On 10 January 2012 08:09, Martin Nowak <dawg@dawgfoto.de> wrote:

Am 07.01.2012, 21:44 Uhr, schrieb Piotr Szturmaj <bncrbme@jadamspam.pl>:

The idea is to make versions of code that are environment dependent and never change during runtime, _without_ resorting to if statements. This statement would be valid only inside function bodies.

Examples of such versions may be:
* supported SIMD CPU extensions MMX, SSE, SSE2, etc.
* AMD vs Intel CPU, to use instructions that are not available on both
* different OS versions (XP/Vista/7, Linux kernel versions)

Why that instead of current if statement?
* some additional speed, avoids multiple checks in frequent operations
* making specific executables (f.i. SSE4 only) by limiting set of supported runtime options during compile time

Code example:

void main()
{
version(rt_SSE4)
{
...
}
else version(rt_SSE2)
{
...
}
else
{
// portable code
}
}

In this example program checks the supported extensions only once, before calling main(). Then it modifies the function code to make it execute only versions that match.

Runtime version identifiers may be set inside shared static constructors of modules (this implies that rt-version may not be used inside of them). SIMD extensions would preferably be set by druntime with help of core.cpuid.

Code modification mechanism is up to implementation. One that come to my mind is inserting unconditional jumps by the compiler then and fixing them up before calling main().

Additional advantage is possibility to generate executables for particular environments.
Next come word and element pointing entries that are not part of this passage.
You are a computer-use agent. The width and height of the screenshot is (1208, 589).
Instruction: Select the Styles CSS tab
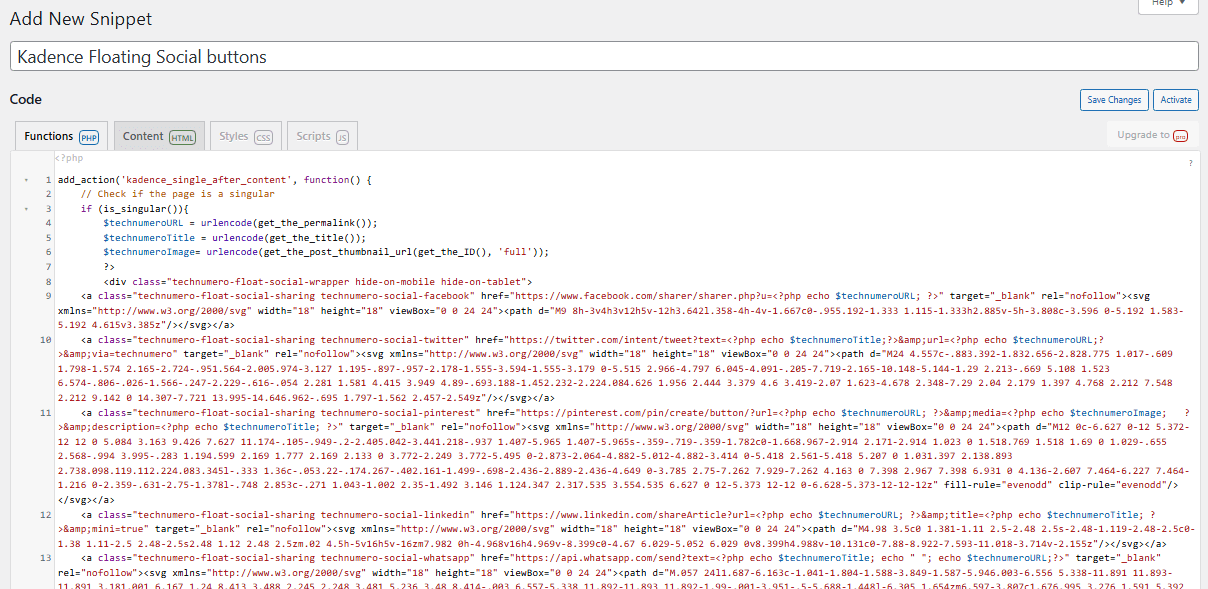(243, 136)
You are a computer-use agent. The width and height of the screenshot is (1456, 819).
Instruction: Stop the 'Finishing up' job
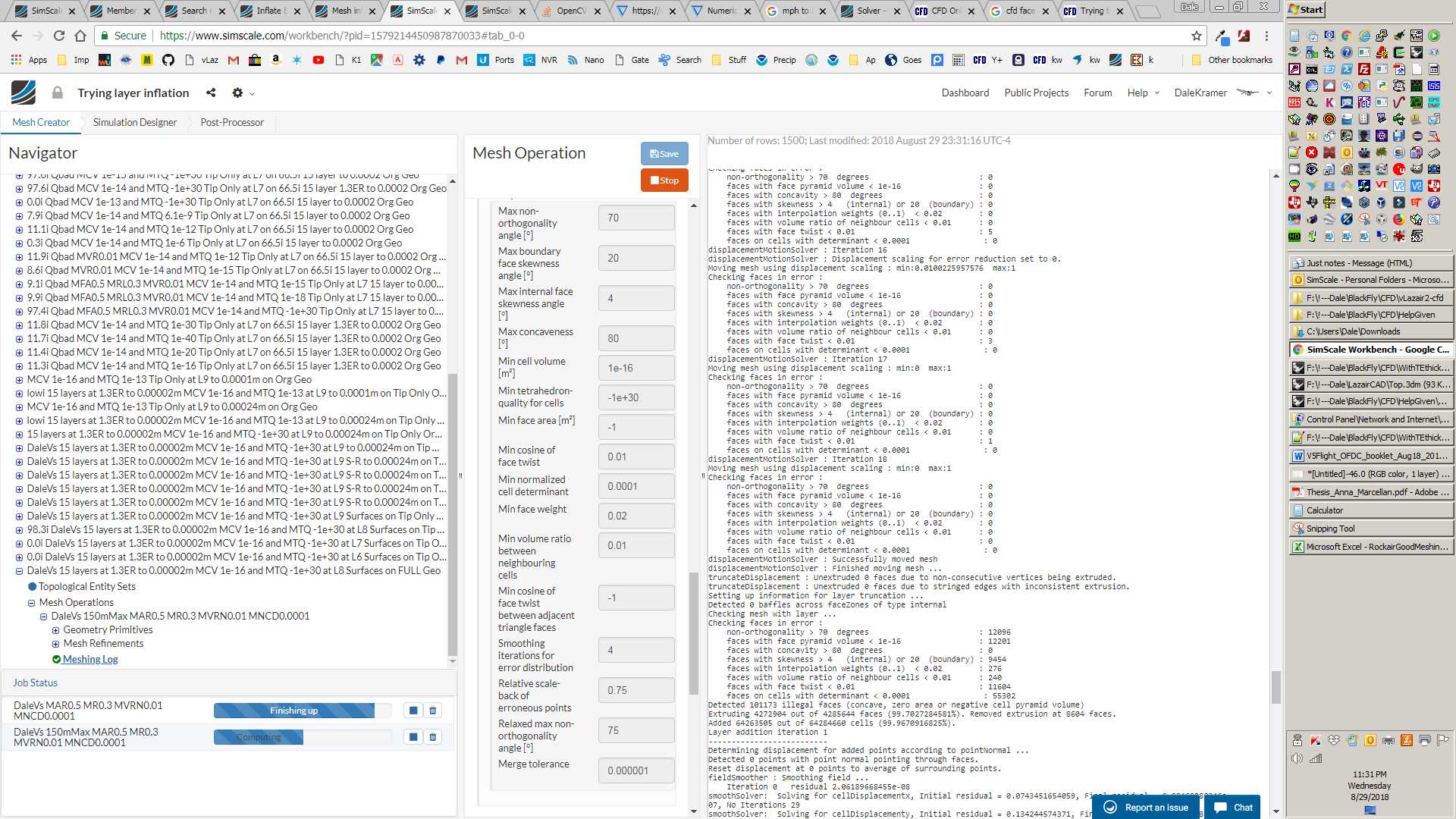(x=413, y=711)
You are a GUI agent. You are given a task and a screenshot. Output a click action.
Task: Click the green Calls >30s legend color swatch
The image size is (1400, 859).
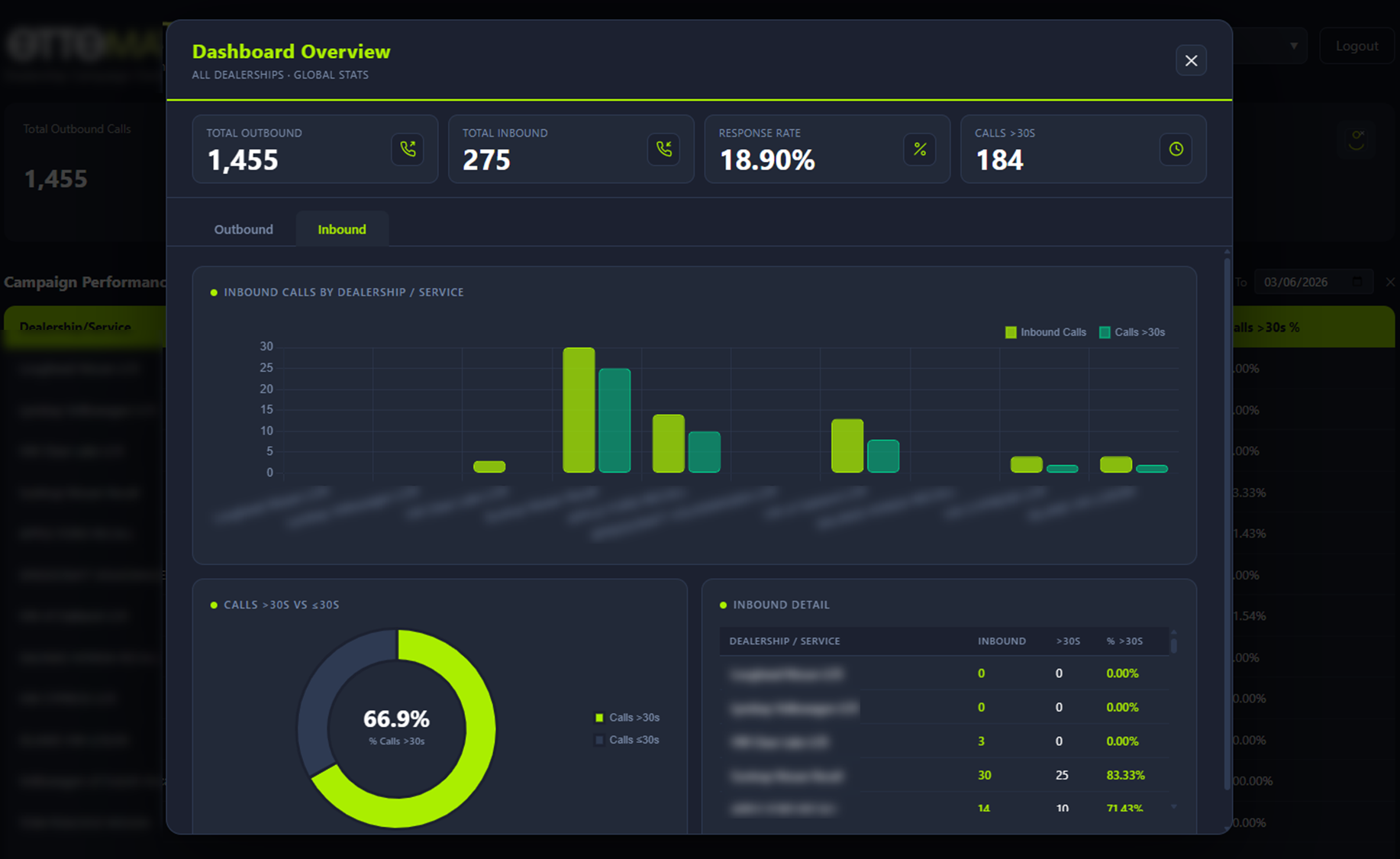(599, 717)
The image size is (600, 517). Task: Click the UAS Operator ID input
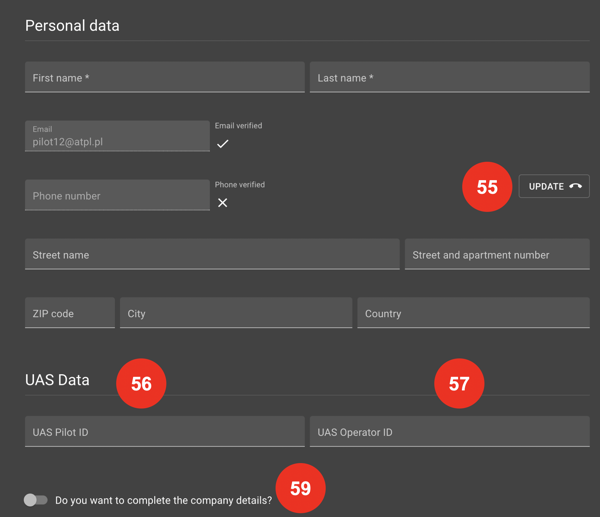pyautogui.click(x=449, y=432)
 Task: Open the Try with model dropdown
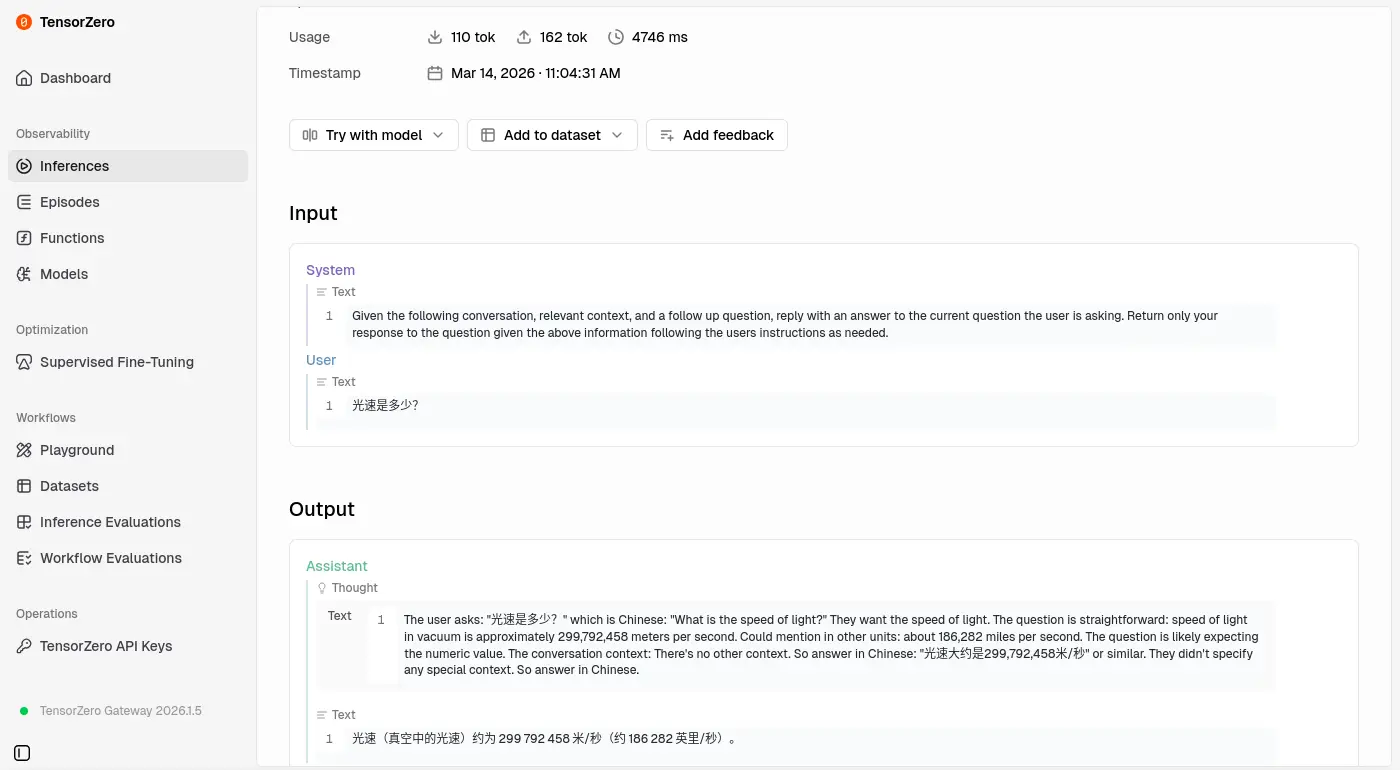[373, 135]
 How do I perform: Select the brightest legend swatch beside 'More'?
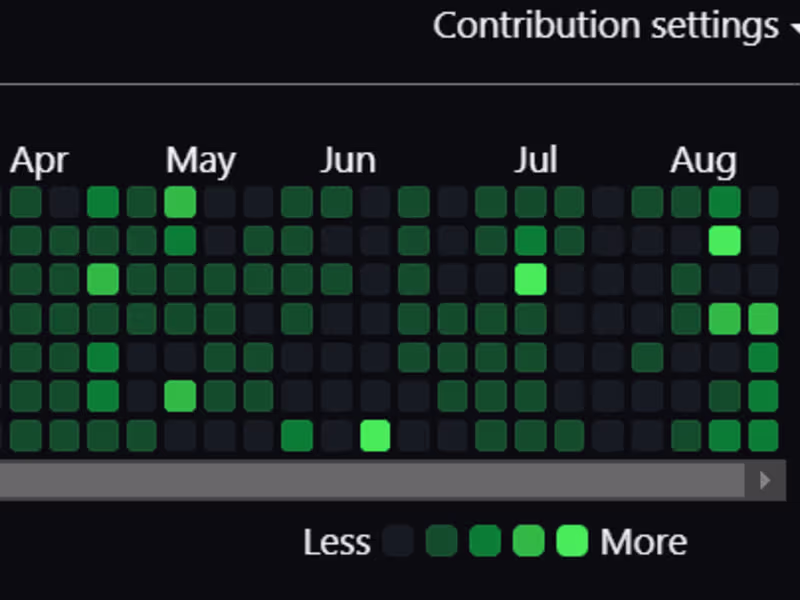pyautogui.click(x=572, y=541)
This may help reduce execucutable size when targeting specific CPU, especially some constrained/embedded system. Also many cpuid checks inside druntime may be avoided.

Just thinking loud :)

Because it could only fix non-inlined code you
can as well use lazy binding using thunks.

// use static to make it re-entrant safe
__gshared R function(Args) doSomething = &setThunk;

R setThunk(Args args)
{
if (sse4)
{
doSomeThing = &sse4Impl;
}
else if (sse2)
{
doSomeThing = &sse2Impl;
}
else
{
doSomeThing = &nativeImpl;
}

return doSomeThing(args);
}

Much simpler, thread safe and more efficient.

__gshared SSE2 = tuple("foo", &sse2Foo, "bar", &sse2Bar);
__gshared SSE4 = tuple("foo", &sse4Foo, "bar", &sse4Bar);
__gshared typeof(SSE2)* _impl;

shared static this()
{
if (sse4)
{
_impl = &SSE4;
}
else if (sse2)
{
_impl = &SSE2;
}
else
{
_impl = &Native;
}
}

_impl.foo(args);